§ SUPPLIED MATERIAL
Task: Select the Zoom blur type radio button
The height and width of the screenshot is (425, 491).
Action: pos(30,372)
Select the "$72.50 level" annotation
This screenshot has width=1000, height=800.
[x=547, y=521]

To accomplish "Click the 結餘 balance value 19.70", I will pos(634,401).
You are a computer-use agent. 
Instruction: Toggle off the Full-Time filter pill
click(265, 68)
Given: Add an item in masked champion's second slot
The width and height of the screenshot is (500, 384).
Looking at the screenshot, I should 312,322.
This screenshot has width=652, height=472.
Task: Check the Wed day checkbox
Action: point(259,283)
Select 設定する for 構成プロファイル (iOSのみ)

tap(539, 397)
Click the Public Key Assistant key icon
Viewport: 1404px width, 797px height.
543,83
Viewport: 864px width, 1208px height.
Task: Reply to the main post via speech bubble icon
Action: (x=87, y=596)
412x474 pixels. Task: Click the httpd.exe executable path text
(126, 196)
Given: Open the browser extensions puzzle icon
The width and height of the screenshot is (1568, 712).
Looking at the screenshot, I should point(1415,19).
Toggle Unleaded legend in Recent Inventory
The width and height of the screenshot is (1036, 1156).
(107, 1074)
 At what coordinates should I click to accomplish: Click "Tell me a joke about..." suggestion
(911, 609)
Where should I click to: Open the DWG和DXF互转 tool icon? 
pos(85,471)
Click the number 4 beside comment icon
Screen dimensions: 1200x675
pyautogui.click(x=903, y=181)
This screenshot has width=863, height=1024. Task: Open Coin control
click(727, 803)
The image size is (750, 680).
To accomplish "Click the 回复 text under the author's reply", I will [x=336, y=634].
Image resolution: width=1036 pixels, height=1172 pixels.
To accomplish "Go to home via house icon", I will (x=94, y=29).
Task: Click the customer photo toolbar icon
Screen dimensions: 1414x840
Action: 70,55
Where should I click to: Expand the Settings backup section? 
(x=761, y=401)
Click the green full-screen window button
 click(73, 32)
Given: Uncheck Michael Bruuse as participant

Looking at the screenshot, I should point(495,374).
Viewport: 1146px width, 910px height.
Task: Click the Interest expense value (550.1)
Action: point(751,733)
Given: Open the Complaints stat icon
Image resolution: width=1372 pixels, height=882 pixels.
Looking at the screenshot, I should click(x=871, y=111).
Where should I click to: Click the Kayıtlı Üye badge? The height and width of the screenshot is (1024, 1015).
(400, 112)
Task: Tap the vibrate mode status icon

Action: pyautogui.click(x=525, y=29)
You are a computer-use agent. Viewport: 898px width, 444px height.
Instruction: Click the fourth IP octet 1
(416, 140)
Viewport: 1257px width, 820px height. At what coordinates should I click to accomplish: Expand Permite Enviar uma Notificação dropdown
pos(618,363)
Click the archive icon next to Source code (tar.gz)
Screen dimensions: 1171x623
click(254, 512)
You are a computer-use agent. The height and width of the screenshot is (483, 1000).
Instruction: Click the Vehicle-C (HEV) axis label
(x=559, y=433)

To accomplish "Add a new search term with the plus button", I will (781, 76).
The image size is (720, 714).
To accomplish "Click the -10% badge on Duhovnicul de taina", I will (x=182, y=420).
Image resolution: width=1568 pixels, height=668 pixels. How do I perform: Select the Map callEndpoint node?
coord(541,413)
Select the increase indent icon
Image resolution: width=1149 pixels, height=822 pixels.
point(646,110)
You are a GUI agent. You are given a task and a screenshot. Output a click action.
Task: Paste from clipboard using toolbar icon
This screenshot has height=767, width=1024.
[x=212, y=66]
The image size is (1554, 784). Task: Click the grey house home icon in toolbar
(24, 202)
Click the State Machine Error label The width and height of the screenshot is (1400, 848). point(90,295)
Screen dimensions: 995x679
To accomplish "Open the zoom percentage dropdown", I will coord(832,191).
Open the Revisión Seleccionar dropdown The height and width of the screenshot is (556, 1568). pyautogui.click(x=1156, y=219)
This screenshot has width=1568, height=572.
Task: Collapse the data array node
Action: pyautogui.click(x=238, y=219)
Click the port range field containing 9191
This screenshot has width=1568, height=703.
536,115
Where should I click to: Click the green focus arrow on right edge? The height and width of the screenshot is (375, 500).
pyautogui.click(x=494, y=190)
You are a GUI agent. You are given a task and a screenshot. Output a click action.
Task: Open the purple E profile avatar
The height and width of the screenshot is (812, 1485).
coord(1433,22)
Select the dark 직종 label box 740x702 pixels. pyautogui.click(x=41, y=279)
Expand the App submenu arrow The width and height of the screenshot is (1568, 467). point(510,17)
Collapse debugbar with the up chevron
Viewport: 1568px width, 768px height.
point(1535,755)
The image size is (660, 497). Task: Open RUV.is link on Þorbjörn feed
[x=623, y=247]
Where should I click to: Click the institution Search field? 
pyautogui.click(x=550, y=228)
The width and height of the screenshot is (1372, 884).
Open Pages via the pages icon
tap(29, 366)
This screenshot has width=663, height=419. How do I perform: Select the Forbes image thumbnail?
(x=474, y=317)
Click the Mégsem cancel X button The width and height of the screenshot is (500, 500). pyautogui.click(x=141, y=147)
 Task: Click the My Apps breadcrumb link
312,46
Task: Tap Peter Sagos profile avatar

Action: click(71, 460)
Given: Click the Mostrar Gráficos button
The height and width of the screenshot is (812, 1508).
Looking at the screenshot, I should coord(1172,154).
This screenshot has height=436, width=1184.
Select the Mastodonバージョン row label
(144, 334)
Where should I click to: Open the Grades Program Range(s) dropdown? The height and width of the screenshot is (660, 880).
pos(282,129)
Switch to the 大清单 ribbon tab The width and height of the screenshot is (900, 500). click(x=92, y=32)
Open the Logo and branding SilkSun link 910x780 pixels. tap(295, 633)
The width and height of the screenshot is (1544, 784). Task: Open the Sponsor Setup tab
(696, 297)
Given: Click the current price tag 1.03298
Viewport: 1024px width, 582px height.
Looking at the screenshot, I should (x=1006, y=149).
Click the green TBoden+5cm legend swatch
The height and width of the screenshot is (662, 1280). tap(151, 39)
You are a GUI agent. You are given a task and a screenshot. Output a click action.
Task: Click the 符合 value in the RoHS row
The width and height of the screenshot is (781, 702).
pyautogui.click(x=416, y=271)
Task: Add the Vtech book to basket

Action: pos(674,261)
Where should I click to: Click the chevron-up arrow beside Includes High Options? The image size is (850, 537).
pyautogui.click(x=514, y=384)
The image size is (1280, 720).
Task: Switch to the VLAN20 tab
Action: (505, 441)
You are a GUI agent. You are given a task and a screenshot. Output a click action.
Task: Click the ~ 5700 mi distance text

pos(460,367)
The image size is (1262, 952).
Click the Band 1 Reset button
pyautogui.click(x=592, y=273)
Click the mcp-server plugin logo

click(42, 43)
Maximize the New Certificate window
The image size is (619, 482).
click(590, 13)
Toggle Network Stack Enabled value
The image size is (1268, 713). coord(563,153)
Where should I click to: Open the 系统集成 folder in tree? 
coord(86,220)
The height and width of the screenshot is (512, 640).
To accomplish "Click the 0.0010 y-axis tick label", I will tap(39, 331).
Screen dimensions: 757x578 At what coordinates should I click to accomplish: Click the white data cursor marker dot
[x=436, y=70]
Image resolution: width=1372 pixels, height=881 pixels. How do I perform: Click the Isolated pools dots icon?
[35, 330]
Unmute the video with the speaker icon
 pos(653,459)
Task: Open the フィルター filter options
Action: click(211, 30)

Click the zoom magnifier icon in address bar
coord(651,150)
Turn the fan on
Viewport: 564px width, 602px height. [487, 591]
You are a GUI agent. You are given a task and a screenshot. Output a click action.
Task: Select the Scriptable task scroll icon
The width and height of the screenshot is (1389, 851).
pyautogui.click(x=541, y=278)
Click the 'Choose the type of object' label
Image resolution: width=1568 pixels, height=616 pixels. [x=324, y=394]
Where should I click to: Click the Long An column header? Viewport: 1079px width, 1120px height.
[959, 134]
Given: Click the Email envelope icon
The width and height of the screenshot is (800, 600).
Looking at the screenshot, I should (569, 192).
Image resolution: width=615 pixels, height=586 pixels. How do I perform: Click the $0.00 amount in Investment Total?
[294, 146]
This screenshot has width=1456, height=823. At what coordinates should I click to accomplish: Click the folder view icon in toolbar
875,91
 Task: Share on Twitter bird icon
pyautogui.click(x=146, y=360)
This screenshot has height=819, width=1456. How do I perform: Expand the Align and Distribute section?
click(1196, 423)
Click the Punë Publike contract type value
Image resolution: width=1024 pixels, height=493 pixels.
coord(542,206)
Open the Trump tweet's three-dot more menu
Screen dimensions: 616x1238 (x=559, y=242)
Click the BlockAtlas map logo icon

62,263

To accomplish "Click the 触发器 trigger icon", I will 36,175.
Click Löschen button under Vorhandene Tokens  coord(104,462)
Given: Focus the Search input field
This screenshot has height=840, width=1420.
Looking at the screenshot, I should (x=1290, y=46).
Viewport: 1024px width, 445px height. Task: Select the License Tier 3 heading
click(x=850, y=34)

§ EXERCISE GOAL
Using the data above, print exactly the lines from the line that contains "Task: Open the purple E profile avatar" through the line that contains "Open the Logo", with both included.

§ RESULT OF THE EXERCISE
Task: Open the purple E profile avatar
The height and width of the screenshot is (812, 1485).
coord(1433,22)
Select the dark 직종 label box 740x702 pixels. pyautogui.click(x=41, y=279)
Expand the App submenu arrow The width and height of the screenshot is (1568, 467). point(510,17)
Collapse debugbar with the up chevron
Viewport: 1568px width, 768px height.
point(1535,755)
The image size is (660, 497). Task: Open RUV.is link on Þorbjörn feed
[x=623, y=247]
Where should I click to: Click the institution Search field? 
pyautogui.click(x=550, y=228)
The width and height of the screenshot is (1372, 884).
Open Pages via the pages icon
tap(29, 366)
This screenshot has width=663, height=419. How do I perform: Select the Forbes image thumbnail?
(x=474, y=317)
Click the Mégsem cancel X button The width and height of the screenshot is (500, 500). pyautogui.click(x=141, y=147)
 Task: Click the My Apps breadcrumb link
312,46
Task: Tap Peter Sagos profile avatar

Action: click(71, 460)
Given: Click the Mostrar Gráficos button
The height and width of the screenshot is (812, 1508).
Looking at the screenshot, I should coord(1172,154).
This screenshot has height=436, width=1184.
Select the Mastodonバージョン row label
(144, 334)
Where should I click to: Open the Grades Program Range(s) dropdown? The height and width of the screenshot is (660, 880).
pos(282,129)
Switch to the 大清单 ribbon tab The width and height of the screenshot is (900, 500). click(x=92, y=32)
Open the Logo and branding SilkSun link 910x780 pixels. tap(295, 633)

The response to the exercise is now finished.